# Problem details
Give the rows below as a numbered list, starting with the line containing "Screen dimensions: 1652x1080" and ending with the line containing "pos(1786,340)", both included. Leave out blank lines.

┌──

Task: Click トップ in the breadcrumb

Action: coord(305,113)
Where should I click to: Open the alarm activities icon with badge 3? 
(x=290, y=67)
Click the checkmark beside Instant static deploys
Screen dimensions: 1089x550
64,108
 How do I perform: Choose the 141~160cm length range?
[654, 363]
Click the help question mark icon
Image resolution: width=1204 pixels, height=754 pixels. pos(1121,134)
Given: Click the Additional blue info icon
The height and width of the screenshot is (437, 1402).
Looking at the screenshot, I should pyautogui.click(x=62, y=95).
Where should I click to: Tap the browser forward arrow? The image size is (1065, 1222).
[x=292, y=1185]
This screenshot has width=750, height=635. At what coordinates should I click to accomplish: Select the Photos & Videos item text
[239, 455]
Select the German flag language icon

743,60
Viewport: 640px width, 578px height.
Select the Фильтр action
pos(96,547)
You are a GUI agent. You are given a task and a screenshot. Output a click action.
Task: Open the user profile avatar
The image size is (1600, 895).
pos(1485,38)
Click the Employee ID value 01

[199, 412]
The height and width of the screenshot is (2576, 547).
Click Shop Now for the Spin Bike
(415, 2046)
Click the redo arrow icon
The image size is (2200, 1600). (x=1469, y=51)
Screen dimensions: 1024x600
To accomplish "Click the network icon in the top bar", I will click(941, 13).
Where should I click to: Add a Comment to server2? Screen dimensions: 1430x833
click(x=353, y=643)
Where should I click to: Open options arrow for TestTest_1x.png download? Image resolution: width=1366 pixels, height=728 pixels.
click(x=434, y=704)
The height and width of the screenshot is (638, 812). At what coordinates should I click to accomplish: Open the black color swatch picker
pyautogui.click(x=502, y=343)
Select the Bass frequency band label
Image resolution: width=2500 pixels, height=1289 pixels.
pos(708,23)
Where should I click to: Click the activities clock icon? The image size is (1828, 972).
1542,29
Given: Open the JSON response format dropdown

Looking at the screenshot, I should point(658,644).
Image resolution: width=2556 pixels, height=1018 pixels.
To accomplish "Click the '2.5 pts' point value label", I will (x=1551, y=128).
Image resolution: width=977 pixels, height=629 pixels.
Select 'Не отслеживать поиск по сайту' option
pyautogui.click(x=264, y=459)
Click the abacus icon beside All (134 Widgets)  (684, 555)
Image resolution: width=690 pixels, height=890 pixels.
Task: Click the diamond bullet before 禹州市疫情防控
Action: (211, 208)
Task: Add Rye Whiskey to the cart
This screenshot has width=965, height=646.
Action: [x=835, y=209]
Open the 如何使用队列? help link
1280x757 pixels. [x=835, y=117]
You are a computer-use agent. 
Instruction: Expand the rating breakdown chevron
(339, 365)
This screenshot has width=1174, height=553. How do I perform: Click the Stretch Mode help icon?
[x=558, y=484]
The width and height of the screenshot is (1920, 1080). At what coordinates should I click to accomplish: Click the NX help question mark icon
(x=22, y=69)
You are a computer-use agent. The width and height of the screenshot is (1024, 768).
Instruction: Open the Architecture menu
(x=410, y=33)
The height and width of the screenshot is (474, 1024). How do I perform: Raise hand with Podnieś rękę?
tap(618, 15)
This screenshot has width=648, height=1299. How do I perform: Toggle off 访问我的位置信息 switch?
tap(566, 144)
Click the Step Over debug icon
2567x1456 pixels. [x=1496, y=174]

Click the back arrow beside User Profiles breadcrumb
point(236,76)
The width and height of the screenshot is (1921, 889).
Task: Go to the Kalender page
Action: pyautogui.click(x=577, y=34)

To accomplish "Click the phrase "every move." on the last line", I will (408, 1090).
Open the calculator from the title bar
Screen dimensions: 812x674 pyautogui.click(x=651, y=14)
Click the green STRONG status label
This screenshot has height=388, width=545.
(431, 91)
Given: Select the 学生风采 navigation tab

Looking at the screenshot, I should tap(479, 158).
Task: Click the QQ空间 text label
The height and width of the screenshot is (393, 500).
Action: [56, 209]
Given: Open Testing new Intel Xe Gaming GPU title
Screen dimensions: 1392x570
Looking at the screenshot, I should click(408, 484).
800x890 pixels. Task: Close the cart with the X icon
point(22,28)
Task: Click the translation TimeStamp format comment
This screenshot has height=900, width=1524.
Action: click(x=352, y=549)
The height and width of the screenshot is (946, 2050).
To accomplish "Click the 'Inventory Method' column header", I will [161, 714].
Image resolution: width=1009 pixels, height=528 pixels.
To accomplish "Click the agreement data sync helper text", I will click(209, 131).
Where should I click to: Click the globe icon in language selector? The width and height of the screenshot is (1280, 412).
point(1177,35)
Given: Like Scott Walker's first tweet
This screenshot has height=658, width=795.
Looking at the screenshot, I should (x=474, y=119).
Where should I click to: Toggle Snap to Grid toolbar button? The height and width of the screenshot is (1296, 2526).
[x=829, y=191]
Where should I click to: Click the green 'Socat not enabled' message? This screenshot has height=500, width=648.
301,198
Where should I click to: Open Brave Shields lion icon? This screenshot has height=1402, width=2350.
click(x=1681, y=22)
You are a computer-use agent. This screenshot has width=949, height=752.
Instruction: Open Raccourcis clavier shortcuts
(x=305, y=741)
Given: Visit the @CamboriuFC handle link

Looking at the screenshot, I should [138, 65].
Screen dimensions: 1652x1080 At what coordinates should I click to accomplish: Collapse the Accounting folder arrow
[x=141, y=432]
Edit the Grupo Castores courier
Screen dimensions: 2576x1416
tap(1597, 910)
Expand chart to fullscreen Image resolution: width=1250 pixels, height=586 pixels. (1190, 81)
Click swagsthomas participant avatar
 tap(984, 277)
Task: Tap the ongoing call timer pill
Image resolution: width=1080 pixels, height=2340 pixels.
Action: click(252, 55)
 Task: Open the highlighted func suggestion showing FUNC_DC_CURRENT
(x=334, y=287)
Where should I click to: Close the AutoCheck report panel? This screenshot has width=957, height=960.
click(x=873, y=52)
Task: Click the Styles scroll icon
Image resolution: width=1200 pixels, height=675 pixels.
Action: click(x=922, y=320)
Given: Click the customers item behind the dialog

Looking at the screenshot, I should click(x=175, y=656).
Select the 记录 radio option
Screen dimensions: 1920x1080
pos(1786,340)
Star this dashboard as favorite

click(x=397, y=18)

└──

# Expected answer
1. Screen dimensions: 1652x1080 At what coordinates should I click to accomplish: Collapse the Accounting folder arrow
2. [x=141, y=432]
3. Edit the Grupo Castores courier
4. Screen dimensions: 2576x1416
5. tap(1597, 910)
6. Expand chart to fullscreen Image resolution: width=1250 pixels, height=586 pixels. (1190, 81)
7. Click swagsthomas participant avatar
8.  tap(984, 277)
9. Task: Tap the ongoing call timer pill
10. Image resolution: width=1080 pixels, height=2340 pixels.
11. Action: click(252, 55)
12.  Task: Open the highlighted func suggestion showing FUNC_DC_CURRENT
13. (x=334, y=287)
14. Where should I click to: Close the AutoCheck report panel? This screenshot has width=957, height=960.
15. click(x=873, y=52)
16. Task: Click the Styles scroll icon
17. Image resolution: width=1200 pixels, height=675 pixels.
18. Action: click(x=922, y=320)
19. Given: Click the customers item behind the dialog
20. Looking at the screenshot, I should click(x=175, y=656).
21. Select the 记录 radio option
22. Screen dimensions: 1920x1080
23. pos(1786,340)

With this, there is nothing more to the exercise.